If there’s one species of employee managers dread dealing with, it’s the prima donna. Here’s a look at what makes these people tick — and how they can be stopped.

Prima donnas are likely the most irritating people in the workforce.

They preen, they posture, they bully, they make outrageous demands. And much of the time, those demands are met.

The hardest part is, they’re often the company’s top performers.

Of course they are. How else could anybody justify keeping them around for so long, alienating staff and creating chronic headaches?

Some examples of the breed

Prima donnas come in all shapes, sizes, personality types and degrees of quirkiness.

A sample:

  • Joe (or Josephine) Cool. These folks are urbane, confident, knowledgeable – and never miss a chance to point it out to co-workers or superiors.
  • Vincent (or Vivian) Van Gogh. Soooo creative, these people can’t possibly be expected to follow the rules of the drones that surround them.
  • The Founding Father (or Mother). These are the folks who’ve been around forever – through the good times and the bad. They’re the main repository of institutional memory. Problem is, they think they’ve paid their dues – and don’t have to produce like they used to.
  • Conan (or Connie) the Barbarian. The office bully. The living, breathing rebuttal to the idea that when employees are treated with respect, they’re more productive. Sure, everybody in the department is miserable. But the results speak for themselves, right?

Personality traits

Regardless of which category they fall into, all prima donnas have two things in common: They’re not team players and they’re obsessed with themselves.
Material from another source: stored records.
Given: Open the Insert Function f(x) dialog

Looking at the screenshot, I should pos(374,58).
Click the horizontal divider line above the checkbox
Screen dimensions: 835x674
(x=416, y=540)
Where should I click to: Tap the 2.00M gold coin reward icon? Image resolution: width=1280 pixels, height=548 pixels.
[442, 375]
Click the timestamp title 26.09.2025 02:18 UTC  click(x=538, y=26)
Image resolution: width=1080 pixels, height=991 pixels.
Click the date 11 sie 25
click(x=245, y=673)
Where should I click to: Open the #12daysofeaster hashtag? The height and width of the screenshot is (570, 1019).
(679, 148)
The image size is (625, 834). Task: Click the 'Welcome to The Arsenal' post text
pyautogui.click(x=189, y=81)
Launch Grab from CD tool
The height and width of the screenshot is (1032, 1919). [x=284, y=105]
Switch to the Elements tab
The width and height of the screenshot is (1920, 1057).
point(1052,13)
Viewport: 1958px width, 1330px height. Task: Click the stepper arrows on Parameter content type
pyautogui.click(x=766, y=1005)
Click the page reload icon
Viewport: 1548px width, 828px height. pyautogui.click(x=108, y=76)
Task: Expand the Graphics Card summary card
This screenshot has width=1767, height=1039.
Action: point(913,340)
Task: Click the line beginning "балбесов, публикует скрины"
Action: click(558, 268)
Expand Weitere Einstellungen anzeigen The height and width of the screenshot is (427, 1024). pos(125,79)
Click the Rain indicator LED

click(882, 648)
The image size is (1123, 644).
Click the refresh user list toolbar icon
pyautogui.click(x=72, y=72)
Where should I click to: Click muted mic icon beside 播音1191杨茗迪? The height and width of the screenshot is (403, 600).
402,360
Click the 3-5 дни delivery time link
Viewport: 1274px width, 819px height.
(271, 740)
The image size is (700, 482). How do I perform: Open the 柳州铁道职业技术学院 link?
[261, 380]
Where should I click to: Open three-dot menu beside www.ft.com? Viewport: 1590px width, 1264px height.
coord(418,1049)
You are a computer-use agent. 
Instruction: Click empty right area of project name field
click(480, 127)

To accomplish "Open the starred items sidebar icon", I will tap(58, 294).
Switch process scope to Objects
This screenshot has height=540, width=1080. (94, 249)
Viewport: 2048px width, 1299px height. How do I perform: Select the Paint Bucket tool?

And almost universally, they’re nowhere near as self-confident as they want people to think.

Nine times out of 10, the corporate shrinks say, under that bluster lies an unusually weak ego.

Therein lies a blueprint for dealing with these folks.

Two-phase plan

Phase I: It’s a team issue. This is the tough love part of the process. Managers must make it clear that cooperating with co-workers and being part of a collegial atmosphere isn’t an optional exercise. It’s required.

That means every employee – even the highest performer – is expected to treat colleagues with courtesy and respect.

What incentive do prima donnas have to follow the team guidelines?

Some companies make it part of the compensation package. When a change in behavior means money in the pocket, prima donnas tend to pay attention to the rules.

Phase II: Prima donnas need to feed their egos.

That’s a double-edged sword. Giant egos can, no question, be destructive – but they can also be steered toward a positive outcome.

Example: Some companies co-opt prima donnas by making them key players in mentoring programs, where they can spout off about their accomplishments while teaching the business to younger workers.

Others find success by assigning the prima donna an important new initiative – such as a key market research project or a special campaign to land a crucial customer – something that won’t require a lot of interaction with co-workers.

The final decision

Are they worth keeping? No question, prima donnas are often valuable to companies. Start-ups especially benefit from the high-powered energy that prima donnas can bring to the table.

But there are times that these employees are simply more trouble than they’re worth. And then management has a critical decision to make.

There’s an old saying that goes, “The cemetery is full of indispensable people.” That sort of puts it in perspective.

Often, jettisoning the top-performing prima donna is a lot less painful than companies fear it’s going to be. Others step up to fill the vacuum, and morale gets a boost.